Diante desse cenário, moradores têm recorrido a diferentes estratégias para reduzir o risco de aparecimento desses animais, entre elas o cultivo da planta conhecida como arruda.
Utilizada tradicionalmente em jardins, quintais e vasos próximos a portas e janelas, a arruda é conhecida por seu aroma intenso, característica que motivou sua associação a práticas de repelência natural.
Embora não substitua métodos reconhecidos de controle, a planta tem sido incorporada como uma medida complementar de proteção ambiental.
Uso popular e características da planta
A arruda (Ruta graveolens) é uma planta de origem mediterrânea que se adaptou bem ao clima brasileiro. De fácil cultivo, resistente a períodos de seca e com baixa exigência de manutenção, ela se tornou comum em residências que buscam alternativas naturais para o manejo de pragas.
Seu odor forte é apontado como um fator que pode contribuir para afastar alguns animais, incluindo insetos e aracnídeos. Por esse motivo, moradores costumam posicioná-la em áreas estratégicas da casa, como jardins frontais, corredores externos e proximidades de ralos e acessos.

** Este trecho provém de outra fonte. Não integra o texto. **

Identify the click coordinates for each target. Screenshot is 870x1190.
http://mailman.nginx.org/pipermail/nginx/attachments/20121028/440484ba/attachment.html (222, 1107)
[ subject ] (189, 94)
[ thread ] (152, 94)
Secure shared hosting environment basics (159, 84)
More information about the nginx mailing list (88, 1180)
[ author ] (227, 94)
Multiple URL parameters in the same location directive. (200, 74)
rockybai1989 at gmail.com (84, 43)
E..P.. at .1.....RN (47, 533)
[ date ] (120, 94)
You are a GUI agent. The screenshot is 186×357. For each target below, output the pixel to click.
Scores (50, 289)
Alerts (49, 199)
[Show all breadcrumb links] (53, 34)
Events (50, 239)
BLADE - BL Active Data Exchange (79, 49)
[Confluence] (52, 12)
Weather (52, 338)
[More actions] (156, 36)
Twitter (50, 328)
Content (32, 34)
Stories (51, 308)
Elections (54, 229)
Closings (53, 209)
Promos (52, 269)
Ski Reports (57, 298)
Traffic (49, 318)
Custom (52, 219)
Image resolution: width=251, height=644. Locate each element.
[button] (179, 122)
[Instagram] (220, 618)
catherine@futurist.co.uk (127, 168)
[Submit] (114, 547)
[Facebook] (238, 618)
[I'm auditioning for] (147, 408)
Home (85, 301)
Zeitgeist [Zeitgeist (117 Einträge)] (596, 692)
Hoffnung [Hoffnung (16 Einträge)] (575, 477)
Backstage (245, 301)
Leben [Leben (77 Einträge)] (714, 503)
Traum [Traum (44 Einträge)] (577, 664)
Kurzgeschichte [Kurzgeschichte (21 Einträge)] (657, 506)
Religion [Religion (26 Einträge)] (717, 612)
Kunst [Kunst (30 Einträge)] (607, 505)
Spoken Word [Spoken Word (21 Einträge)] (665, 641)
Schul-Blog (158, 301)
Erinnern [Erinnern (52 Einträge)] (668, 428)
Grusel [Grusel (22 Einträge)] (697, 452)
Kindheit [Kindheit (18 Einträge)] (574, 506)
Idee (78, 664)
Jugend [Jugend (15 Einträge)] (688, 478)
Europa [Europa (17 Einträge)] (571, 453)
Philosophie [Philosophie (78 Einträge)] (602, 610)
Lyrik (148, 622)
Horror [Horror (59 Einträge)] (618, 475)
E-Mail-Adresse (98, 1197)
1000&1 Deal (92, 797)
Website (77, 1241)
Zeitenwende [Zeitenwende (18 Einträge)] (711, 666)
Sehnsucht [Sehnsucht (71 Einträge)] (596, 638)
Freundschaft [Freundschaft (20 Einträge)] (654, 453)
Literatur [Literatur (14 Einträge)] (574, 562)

Escorpiões e o ambiente urbano
O aumento de registros de escorpiões em áreas urbanas está relacionado, principalmente, à expansão desordenada das cidades e à oferta de ambientes favoráveis à proliferação desses animais. Locais com lixo acumulado, restos de construção, folhas secas e presença de baratas — principal fonte de alimento dos escorpiões — contribuem para a permanência da espécie.
Segundo dados de órgãos de saúde, o risco de acidentes é maior em residências mal vedadas ou com frestas em portas, janelas e ralos. Crianças e animais domésticos estão entre os grupos mais vulneráveis a acidentes, o que leva muitas famílias a adotarem medidas adicionais de prevenção.
Orientações técnicas e medidas complementares
Especialistas em controle de pragas e vigilância sanitária ressaltam que o uso da arruda deve ser encarado apenas como um recurso auxiliar. Não há comprovação científica de que a planta, isoladamente, seja capaz de impedir a presença de escorpiões em um ambiente.
As recomendações oficiais incluem ações como vedação adequada de ralos e frestas, limpeza frequente de quintais, eliminação de entulhos, controle de insetos e cuidado ao manusear objetos armazenados por longos períodos. Em áreas com infestação recorrente, a orientação é procurar os serviços de controle de zoonoses do município.
Complemento, não substituição
A adoção da arruda reflete uma busca por soluções acessíveis e de fácil implementação no cotidiano doméstico. No entanto, autoridades reforçam que práticas tradicionais de prevenção continuam sendo fundamentais para reduzir o risco de acidentes.
O uso combinado de medidas ambientais, estruturais e de orientação técnica segue sendo a principal estratégia para o controle de escorpiões em áreas residenciais, especialmente em regiões com histórico de ocorrências.